My only quarrel with your comment is that you’re a worthless piece of shit. I do that to myself all the time too, but it’s not true. For either of us.
Can’t get that love of self thing down, man. But thanks.
Why do all you “white” people hate yourselves?
I’m half Spanish and half Irish. I was never accepted by either group, but I learned not to care. That’s life. I didn’t whine about it either.
I sure as shit don’t care about anyone else’s self-esteem. Sorry.

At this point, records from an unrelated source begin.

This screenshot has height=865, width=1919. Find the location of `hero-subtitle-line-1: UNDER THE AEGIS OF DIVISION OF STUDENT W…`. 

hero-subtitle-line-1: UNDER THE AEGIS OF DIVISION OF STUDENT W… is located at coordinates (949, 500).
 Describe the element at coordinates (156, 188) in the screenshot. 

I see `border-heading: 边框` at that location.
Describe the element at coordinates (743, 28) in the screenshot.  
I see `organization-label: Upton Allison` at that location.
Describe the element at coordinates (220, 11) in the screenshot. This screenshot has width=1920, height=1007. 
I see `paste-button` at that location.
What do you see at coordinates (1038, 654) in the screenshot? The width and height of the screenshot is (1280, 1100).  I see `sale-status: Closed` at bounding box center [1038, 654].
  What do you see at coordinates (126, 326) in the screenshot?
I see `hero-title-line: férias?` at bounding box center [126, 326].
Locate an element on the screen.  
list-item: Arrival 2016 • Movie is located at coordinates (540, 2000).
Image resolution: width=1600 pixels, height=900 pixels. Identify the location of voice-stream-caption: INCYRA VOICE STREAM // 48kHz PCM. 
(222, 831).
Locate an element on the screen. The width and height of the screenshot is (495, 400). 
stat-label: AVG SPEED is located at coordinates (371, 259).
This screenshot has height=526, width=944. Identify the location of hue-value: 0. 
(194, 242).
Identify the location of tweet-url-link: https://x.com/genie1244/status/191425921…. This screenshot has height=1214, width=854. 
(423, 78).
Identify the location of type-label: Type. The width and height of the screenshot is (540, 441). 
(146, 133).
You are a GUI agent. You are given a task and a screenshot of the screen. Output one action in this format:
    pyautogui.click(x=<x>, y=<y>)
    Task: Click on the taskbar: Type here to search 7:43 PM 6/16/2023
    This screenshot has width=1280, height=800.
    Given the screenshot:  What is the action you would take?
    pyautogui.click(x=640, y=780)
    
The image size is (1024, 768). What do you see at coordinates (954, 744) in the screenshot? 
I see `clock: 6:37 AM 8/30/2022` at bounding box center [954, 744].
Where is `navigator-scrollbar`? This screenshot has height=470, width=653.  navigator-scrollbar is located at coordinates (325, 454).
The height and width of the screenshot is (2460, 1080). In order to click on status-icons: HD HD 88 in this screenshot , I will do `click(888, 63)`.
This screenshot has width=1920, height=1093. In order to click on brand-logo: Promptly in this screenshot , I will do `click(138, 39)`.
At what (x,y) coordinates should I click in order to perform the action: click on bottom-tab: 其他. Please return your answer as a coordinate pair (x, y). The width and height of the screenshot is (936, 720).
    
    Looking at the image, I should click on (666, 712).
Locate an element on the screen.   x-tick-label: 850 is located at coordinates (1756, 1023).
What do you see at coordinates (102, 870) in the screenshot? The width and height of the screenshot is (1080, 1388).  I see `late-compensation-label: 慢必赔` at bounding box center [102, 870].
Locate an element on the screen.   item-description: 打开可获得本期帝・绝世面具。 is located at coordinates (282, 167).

That’s why I mostly lurk here.
My point is: don’t hate yourself, dickhead. It doesn’t make any sense.
It’s not about making sense, Brick. Mental health issues are by definition irrational.
Amen. And without my self-hatred, I feel like I would blow away in the wind like an empty husk.
Look, they’re both worthless pieces of shit, OK, but they’re our worthless pieces of shit.
Why is it that Humpty Dumpty repeatedly sent the message that pandemic response was up to state and local leaders but when people peacefully protest police brutality against blacks suddenly he wants to flex federal military muscle?
Because it was a different day?
/realizes that I answered a question with a question
When someone shows you who they are, believe them
. . . the strategic thought capacity as Tricky Dick.
Of all U.S. Presidents, at least of the Twentieth Century, Franklin Roosevelt is easily the most strategic thinker of them all, and for FDR that is both geo-politically and his own voter-owned ass as well.
But Dick Nixon was a hard-scrabble second, and he deserves to be second. Just because you’re paranoid doesn’t mean they aren’t out to get you.
https://youtube.com/watch?v=m0t9yezcVlo
Given Nixon’s *insane* lack of charisma, it’s pretty amazing that he was chosen bear the standard for the GOP enough times to actually win. I’m sure there’s some NFL head coach equivalent of him (kept getting chances despite sucking until he finally won it all) but nobody immediately comes to mind.
We’d have to figure out which nfl coach was most likely to get drunk and try to order a nuclear strike
Somebody could always hire Wade Phillips again!